#### THE TASK:
The listing has to be given again in full and exactly.

### PROVIDED ENTRIES ###

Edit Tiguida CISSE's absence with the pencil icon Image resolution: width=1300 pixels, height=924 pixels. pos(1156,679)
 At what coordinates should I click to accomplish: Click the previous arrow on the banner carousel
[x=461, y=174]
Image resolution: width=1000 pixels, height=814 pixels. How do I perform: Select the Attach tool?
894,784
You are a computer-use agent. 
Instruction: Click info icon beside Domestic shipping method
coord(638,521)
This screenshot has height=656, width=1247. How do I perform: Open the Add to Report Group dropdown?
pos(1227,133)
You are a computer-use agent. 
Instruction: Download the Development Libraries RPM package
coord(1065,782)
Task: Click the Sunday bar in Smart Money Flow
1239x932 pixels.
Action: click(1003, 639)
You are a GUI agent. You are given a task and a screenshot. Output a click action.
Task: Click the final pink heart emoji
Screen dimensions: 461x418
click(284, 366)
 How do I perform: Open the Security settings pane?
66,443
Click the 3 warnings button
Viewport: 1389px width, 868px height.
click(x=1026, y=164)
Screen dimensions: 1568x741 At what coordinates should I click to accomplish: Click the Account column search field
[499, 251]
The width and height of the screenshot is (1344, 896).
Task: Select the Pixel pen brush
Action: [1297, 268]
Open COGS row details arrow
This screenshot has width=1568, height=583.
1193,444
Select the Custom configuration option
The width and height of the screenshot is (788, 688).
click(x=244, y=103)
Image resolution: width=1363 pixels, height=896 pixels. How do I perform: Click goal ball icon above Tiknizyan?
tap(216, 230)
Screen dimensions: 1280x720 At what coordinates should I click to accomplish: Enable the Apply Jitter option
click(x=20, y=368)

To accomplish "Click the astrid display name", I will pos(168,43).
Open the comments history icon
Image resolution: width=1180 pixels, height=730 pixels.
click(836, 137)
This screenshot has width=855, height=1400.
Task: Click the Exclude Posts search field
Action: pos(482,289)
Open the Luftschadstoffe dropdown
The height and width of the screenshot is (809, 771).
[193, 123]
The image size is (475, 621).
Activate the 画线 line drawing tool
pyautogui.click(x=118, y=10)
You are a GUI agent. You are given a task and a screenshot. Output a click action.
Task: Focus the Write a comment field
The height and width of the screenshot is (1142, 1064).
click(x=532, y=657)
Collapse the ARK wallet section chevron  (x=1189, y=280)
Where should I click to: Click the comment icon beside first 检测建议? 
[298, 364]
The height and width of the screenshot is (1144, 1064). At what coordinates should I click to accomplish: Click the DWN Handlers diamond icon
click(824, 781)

###

#### ANSWER TO THIS EXERCISE:
Edit Tiguida CISSE's absence with the pencil icon Image resolution: width=1300 pixels, height=924 pixels. pos(1156,679)
 At what coordinates should I click to accomplish: Click the previous arrow on the banner carousel
[x=461, y=174]
Image resolution: width=1000 pixels, height=814 pixels. How do I perform: Select the Attach tool?
894,784
You are a computer-use agent. 
Instruction: Click info icon beside Domestic shipping method
coord(638,521)
This screenshot has height=656, width=1247. How do I perform: Open the Add to Report Group dropdown?
pos(1227,133)
You are a computer-use agent. 
Instruction: Download the Development Libraries RPM package
coord(1065,782)
Task: Click the Sunday bar in Smart Money Flow
1239x932 pixels.
Action: click(1003, 639)
You are a GUI agent. You are given a task and a screenshot. Output a click action.
Task: Click the final pink heart emoji
Screen dimensions: 461x418
click(284, 366)
 How do I perform: Open the Security settings pane?
66,443
Click the 3 warnings button
Viewport: 1389px width, 868px height.
click(x=1026, y=164)
Screen dimensions: 1568x741 At what coordinates should I click to accomplish: Click the Account column search field
[499, 251]
The width and height of the screenshot is (1344, 896).
Task: Select the Pixel pen brush
Action: [1297, 268]
Open COGS row details arrow
This screenshot has width=1568, height=583.
1193,444
Select the Custom configuration option
The width and height of the screenshot is (788, 688).
click(x=244, y=103)
Image resolution: width=1363 pixels, height=896 pixels. How do I perform: Click goal ball icon above Tiknizyan?
tap(216, 230)
Screen dimensions: 1280x720 At what coordinates should I click to accomplish: Enable the Apply Jitter option
click(x=20, y=368)

To accomplish "Click the astrid display name", I will pos(168,43).
Open the comments history icon
Image resolution: width=1180 pixels, height=730 pixels.
click(836, 137)
This screenshot has width=855, height=1400.
Task: Click the Exclude Posts search field
Action: pos(482,289)
Open the Luftschadstoffe dropdown
The height and width of the screenshot is (809, 771).
[193, 123]
The image size is (475, 621).
Activate the 画线 line drawing tool
pyautogui.click(x=118, y=10)
You are a GUI agent. You are given a task and a screenshot. Output a click action.
Task: Focus the Write a comment field
The height and width of the screenshot is (1142, 1064).
click(x=532, y=657)
Collapse the ARK wallet section chevron  (x=1189, y=280)
Where should I click to: Click the comment icon beside first 检测建议? 
[298, 364]
The height and width of the screenshot is (1144, 1064). At what coordinates should I click to accomplish: Click the DWN Handlers diamond icon
click(824, 781)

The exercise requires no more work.